» Written exercise: In the extract below, on which stage does the million-dollar picture start this morning?

» Extract:
----
From the Saturday Evening Post,  December 29, 1945, vol. 218, no. 26

 

PICTURES FOR PEANUTS

By NICK GRINDE


Over on Stage 6 a million-dollar picture is starting this morning. The call was for nine little well-placed optimism you could say that the epic is beginning to show promise of getting under way. A lot of departments with a whale of a lot of mighty fine technical abilities have been working for weeks toward this very day. Propmen, grips, gaffers, electricians, boom men, recorders, mixers, cameramen, assistant cameramen, a script clerk overflowing her rose-colored slacks, a company clerk, an assistant director, his assistant and his assistant are functioning with the occupational movements that will find each one ready when the moment-finally comes to record the suspensive scene where Nancy says, ‘I am tired of wearing other people’s clothes. From now on I will wear my own or nothing!”
----
» Collected data:
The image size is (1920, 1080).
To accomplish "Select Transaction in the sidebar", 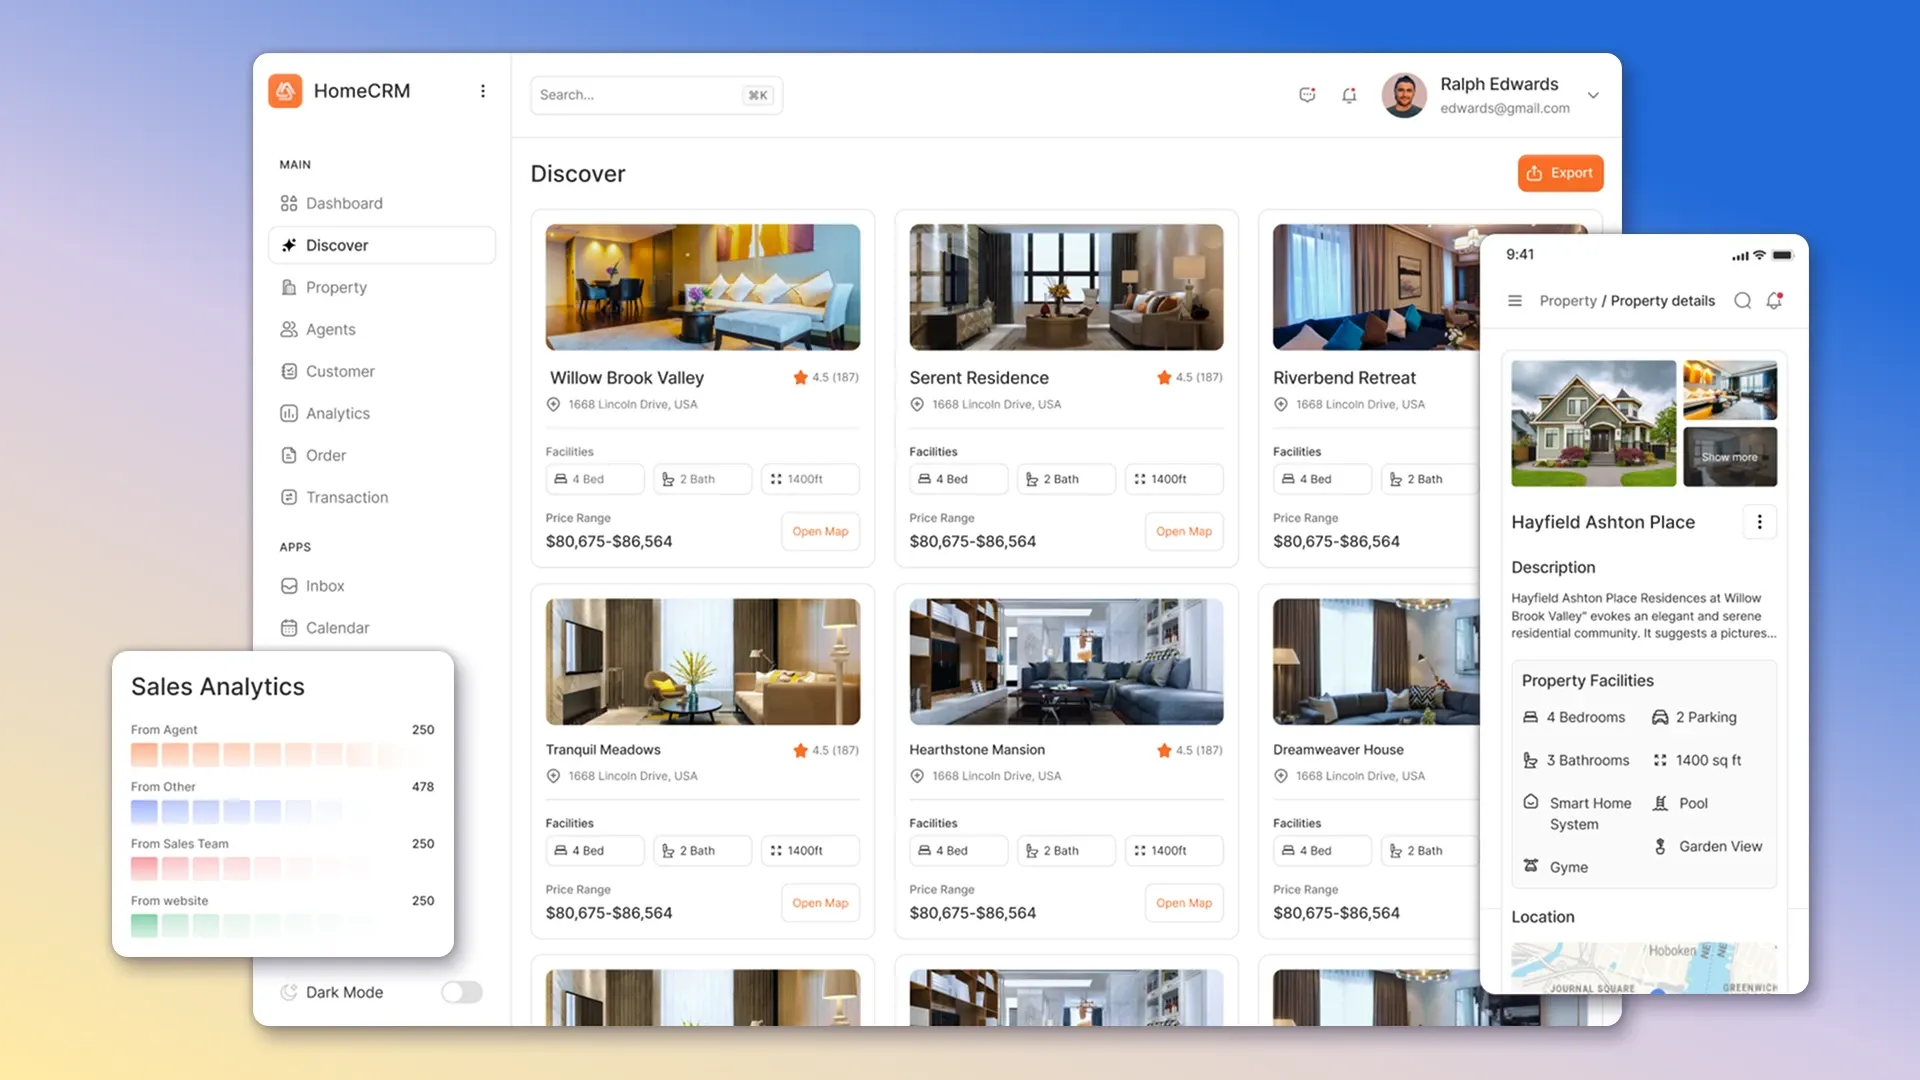I will pyautogui.click(x=346, y=497).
----
» Problem solution: Stage 6.